DATA EXTRACT START

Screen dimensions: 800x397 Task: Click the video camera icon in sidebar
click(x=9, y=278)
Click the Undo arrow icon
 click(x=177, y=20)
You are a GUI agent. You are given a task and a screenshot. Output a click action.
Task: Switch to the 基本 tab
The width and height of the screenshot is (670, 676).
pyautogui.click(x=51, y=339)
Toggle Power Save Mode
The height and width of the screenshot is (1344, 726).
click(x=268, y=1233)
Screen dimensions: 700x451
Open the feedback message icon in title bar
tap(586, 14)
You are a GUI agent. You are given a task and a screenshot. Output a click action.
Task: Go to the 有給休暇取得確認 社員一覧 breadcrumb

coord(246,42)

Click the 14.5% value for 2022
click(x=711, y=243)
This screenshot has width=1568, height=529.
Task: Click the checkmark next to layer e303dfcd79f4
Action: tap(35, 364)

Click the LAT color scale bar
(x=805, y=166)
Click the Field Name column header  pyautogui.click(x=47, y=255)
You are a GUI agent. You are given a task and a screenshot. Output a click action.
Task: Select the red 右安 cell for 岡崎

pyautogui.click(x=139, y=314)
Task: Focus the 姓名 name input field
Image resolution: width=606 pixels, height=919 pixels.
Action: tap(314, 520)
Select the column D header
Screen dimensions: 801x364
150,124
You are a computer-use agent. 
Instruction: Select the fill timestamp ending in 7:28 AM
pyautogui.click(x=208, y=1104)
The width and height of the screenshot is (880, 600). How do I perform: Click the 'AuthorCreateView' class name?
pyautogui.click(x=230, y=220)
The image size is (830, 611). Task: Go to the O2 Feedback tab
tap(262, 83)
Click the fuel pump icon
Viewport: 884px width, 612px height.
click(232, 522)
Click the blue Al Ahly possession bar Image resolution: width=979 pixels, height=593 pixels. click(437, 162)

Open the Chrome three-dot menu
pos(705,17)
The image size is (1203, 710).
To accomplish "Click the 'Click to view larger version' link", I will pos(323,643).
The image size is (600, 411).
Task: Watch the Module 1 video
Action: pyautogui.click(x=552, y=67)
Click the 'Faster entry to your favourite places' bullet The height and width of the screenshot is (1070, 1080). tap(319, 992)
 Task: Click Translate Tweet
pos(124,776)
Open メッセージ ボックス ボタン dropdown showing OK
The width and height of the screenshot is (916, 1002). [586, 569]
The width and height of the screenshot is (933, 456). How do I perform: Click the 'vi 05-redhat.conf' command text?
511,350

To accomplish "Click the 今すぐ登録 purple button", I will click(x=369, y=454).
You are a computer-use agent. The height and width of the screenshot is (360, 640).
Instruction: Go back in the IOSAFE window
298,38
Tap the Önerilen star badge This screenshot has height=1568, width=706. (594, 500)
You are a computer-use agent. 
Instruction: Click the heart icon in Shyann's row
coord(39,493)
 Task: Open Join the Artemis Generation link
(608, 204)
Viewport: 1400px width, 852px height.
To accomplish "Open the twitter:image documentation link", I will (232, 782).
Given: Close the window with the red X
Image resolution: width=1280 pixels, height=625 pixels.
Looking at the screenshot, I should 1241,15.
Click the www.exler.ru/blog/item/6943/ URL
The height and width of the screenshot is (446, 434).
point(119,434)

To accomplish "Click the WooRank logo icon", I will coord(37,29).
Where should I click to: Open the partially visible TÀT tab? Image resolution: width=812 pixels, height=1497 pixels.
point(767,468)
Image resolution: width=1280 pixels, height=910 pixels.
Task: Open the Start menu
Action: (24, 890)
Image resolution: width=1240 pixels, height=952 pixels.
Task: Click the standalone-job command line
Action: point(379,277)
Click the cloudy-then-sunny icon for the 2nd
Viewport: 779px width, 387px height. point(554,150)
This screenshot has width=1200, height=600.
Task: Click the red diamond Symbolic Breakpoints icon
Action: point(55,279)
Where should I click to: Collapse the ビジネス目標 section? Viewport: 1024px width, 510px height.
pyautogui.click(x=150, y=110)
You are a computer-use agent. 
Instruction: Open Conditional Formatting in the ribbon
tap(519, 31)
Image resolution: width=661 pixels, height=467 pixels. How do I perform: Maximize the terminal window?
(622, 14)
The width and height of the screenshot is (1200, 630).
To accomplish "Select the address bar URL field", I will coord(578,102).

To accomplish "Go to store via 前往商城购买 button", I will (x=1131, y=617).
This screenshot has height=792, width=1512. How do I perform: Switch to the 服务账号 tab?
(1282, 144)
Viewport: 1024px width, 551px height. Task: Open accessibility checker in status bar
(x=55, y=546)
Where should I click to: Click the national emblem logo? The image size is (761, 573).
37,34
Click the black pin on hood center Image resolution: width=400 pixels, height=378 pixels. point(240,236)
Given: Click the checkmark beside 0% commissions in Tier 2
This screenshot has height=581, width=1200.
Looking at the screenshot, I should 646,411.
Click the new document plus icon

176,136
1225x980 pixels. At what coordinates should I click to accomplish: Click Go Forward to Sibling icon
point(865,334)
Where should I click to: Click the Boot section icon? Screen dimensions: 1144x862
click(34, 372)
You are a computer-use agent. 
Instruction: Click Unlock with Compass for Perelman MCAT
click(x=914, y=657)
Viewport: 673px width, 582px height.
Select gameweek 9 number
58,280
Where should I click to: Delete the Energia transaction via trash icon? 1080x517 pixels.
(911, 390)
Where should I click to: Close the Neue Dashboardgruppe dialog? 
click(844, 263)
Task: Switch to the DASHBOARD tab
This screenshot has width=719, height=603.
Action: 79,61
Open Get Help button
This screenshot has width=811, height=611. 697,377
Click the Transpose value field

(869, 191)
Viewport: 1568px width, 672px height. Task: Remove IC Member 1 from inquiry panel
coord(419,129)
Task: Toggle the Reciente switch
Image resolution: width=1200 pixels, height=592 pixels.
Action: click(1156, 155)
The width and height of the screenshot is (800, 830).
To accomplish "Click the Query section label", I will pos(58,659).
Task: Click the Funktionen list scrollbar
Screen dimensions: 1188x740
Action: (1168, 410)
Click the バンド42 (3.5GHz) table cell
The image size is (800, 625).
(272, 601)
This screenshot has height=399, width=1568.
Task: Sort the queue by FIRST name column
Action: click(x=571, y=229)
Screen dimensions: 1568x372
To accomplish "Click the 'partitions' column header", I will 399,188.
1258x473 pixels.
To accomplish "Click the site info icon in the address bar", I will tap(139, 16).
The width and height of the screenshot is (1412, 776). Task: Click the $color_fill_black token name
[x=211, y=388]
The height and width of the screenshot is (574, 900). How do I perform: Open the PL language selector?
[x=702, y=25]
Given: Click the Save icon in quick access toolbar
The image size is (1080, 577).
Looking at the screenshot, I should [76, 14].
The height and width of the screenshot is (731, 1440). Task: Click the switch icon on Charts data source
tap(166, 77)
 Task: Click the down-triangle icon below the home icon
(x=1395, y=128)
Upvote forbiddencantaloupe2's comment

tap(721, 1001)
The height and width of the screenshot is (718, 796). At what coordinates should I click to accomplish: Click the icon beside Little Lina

DATA EXTRACT END

- **TASK STATEMENT**
In the records, locate each line holding the string "Toggle" and copy it.

- **EXERCISE ANSWER**
Toggle Power Save Mode
Task: Toggle the Reciente switch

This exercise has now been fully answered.